4. Don’t quote Romans 8:28 or verses like it. Though it is true that “in all things God works for the good of those who love him, who have been called according to his purpose” (NIV), when a person quotes this verse to someone in the midst of a crisis, what the sufferer hears the “comforter” saying is, “Buck up. If you really consider what’s going on here, you’ll see that it’s good, not bad.” Well, God is working for good, but He is doing so in a genuinely bad situation. Quoting the verse makes the “comforter” just seem shallow.

This is why Fred said, “No platitudes or pontification.” It is better to say absolutely nothing than to spout off a bunch of verses or Christianese phrases to a sufferer, as if they were a magic salve that could turn his frown upside down. Ugh.
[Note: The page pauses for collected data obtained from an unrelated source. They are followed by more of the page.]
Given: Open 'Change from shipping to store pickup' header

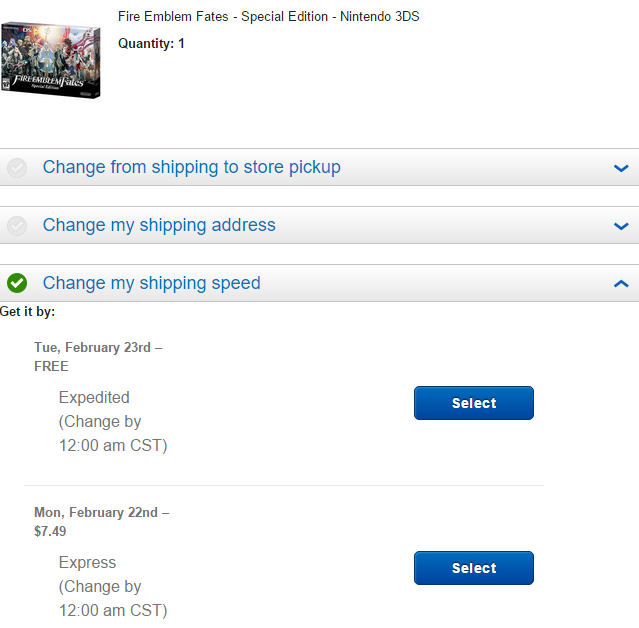Looking at the screenshot, I should (x=192, y=167).
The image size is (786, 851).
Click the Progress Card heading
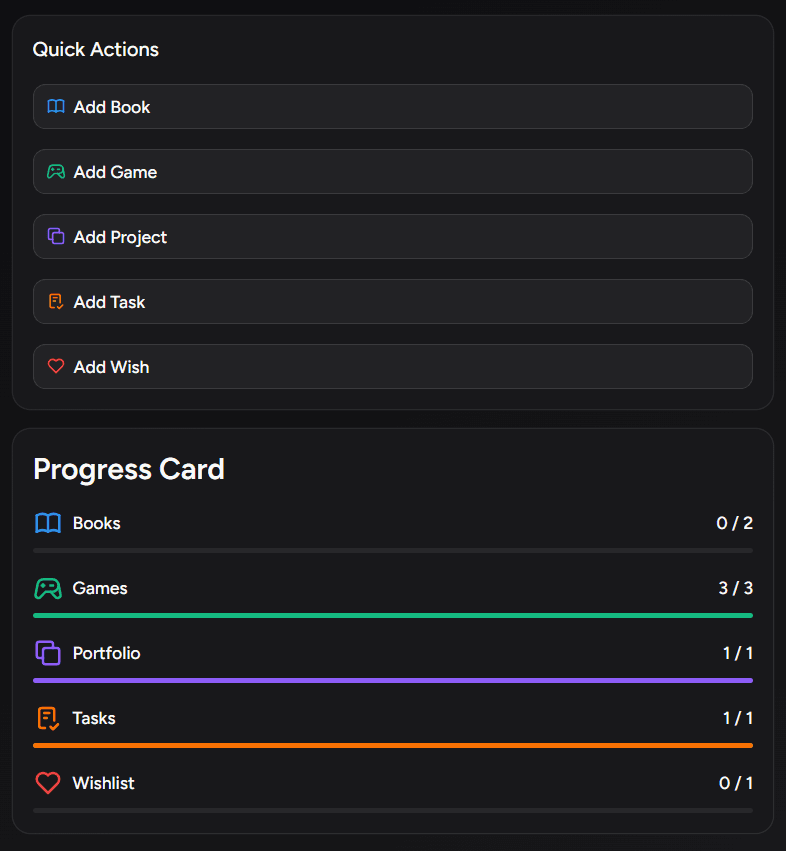(129, 469)
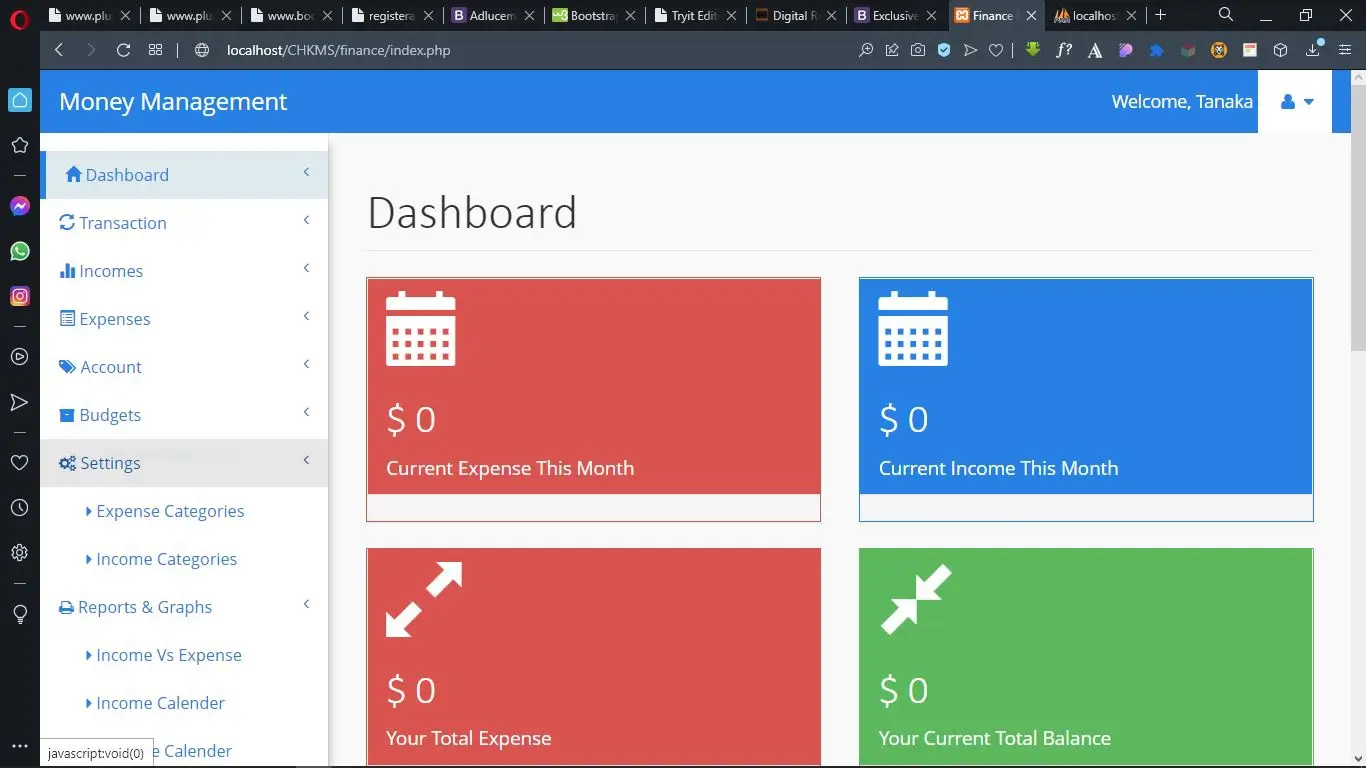Click the Account tags icon
Viewport: 1366px width, 768px height.
click(67, 367)
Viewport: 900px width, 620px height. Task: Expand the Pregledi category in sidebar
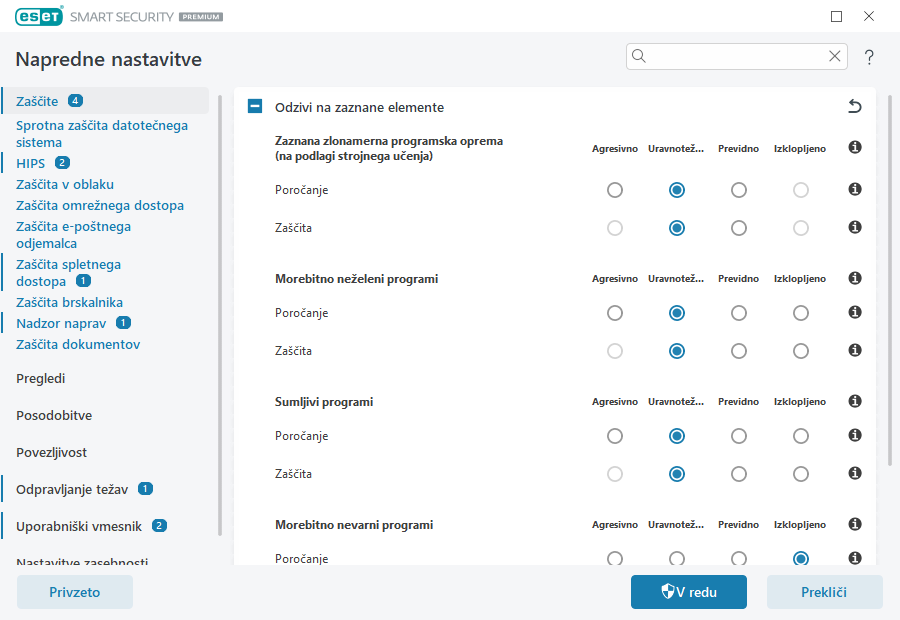(41, 379)
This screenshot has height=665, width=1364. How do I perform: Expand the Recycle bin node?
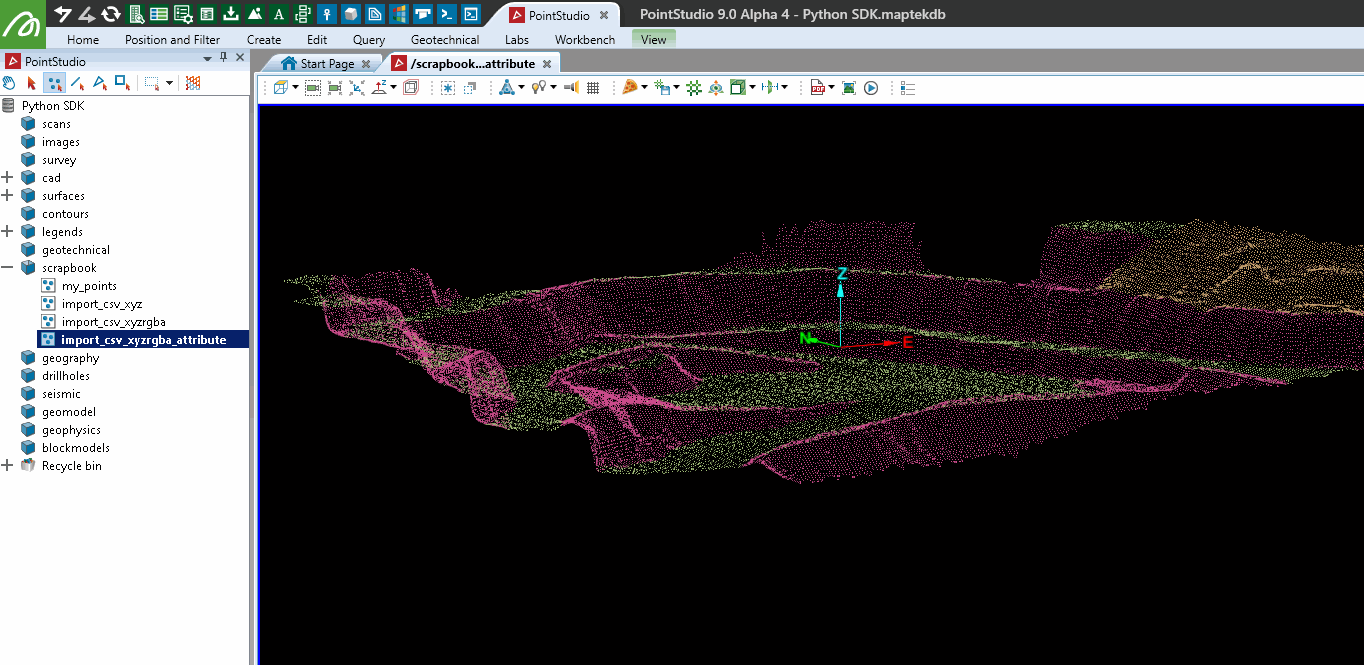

Please don’t do this.

5. Affirm the difficulty of the situation and do not minimize it. This is what Fred was doing when he wrote, “I am sad for the difficulty your son Isaiah is going through and the hurt that I am sure is there for you and Stacey.” As I said, suffering isolates the sufferer, and this isolation grows when people refuse to acknowledge that the situation is truly difficult. Unfortunately, whether because of a desire not to be a downer, or a belief that the suffer needs to move on, those who ignore or minimize the sufferer’s pain can push the sufferer away at the time he most needs to feel connected.

6. Give the sufferer hope . . . maybe. This is very tricky, because if we push this principle too far, we end up violating principles 4 and 5. The last sentence of Fred’s email calls my attention to the hope that my suffering is not pointless, but it avoids shallowness. Fred inspired me by pointing to the Lord’s desire to grow me, but he didn’t give me a canned phrase or verse. Even this heartfelt sentence would have been too much in a more grave situation.

7. Be patient. As time passes and the sufferer has the opportunity to process the difficult circumstances in his life, there is more room for directing and even challenging the man’s thoughts, if necessary. Don’t go down this road too quickly, though.

We can’t take our friends’ pain away, but if we keep these principles in mind we can help them in their suffering. I hope you don’t have the chance to practice these principles, but you probably will have the chance, perhaps often. “A man finds joy in giving an apt reply—and how good is a timely word! (Proverbs 15:23 NIV). Men, let’s learn to be wise encouragers who give “apt replies” and “timely words.”